Stored data entries
::::

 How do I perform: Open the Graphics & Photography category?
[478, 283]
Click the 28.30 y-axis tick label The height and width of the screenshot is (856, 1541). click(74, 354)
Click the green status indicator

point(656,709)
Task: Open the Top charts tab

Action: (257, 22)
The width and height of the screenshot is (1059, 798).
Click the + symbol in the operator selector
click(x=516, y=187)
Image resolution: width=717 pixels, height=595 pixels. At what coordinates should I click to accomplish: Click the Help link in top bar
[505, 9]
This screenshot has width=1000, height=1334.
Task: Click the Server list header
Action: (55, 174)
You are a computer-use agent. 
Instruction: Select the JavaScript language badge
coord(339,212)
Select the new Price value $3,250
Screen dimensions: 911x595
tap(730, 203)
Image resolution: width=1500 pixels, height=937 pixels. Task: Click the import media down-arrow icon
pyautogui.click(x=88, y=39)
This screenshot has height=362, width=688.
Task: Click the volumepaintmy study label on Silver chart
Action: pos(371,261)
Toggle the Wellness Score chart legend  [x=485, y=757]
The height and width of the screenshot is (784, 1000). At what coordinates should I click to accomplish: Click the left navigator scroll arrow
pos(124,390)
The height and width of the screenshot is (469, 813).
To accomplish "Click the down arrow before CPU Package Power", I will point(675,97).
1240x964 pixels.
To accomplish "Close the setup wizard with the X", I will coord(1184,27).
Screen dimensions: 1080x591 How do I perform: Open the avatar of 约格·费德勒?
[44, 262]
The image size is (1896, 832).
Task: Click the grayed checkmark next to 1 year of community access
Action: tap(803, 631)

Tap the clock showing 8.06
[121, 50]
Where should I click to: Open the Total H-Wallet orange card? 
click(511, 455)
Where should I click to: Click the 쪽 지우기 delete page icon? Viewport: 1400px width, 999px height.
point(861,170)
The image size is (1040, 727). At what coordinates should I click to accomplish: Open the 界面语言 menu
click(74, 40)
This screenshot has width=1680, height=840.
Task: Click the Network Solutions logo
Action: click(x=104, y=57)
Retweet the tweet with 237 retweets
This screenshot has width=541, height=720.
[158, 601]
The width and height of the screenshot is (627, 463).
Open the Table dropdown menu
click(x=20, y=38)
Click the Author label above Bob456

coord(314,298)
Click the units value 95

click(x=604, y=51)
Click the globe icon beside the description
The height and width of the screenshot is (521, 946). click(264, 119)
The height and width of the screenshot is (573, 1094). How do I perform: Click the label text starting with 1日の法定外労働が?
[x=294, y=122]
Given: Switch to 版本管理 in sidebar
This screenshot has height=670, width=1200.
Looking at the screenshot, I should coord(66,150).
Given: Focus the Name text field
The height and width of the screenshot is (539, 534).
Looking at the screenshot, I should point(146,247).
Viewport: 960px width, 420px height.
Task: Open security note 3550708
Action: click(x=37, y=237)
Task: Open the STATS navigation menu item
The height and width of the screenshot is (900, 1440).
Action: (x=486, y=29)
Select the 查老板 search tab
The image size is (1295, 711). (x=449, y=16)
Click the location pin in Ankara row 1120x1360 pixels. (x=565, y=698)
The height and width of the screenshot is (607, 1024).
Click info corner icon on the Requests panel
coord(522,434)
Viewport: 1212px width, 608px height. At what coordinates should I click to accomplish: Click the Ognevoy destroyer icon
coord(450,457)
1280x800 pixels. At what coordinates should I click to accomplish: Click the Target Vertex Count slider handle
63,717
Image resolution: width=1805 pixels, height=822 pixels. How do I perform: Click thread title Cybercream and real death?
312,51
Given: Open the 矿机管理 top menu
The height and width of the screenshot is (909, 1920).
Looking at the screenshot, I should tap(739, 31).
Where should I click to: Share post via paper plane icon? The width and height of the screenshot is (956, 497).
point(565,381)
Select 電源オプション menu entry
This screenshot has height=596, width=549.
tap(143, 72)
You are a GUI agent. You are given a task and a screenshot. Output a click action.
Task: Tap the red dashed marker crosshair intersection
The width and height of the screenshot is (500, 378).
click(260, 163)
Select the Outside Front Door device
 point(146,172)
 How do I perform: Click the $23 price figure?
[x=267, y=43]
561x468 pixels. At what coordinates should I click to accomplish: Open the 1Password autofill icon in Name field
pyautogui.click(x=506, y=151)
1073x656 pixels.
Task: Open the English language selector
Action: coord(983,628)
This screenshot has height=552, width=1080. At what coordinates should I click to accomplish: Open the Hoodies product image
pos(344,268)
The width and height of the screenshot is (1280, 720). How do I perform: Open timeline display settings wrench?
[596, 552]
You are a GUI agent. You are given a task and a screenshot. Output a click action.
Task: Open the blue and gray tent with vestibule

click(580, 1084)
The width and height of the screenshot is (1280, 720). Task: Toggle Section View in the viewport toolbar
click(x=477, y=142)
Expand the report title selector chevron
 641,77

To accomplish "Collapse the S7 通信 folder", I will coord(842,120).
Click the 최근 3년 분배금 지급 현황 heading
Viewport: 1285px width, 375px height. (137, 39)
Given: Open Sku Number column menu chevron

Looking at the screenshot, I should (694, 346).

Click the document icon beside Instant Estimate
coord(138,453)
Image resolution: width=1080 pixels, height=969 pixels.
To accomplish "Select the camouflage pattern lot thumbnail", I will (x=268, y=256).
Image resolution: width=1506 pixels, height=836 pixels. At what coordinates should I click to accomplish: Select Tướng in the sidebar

::::

WORK TO COMPLETE:
If a line of the records above contains the word "will", count it; then give the total and nothing more.

ANSWER SECTION:
4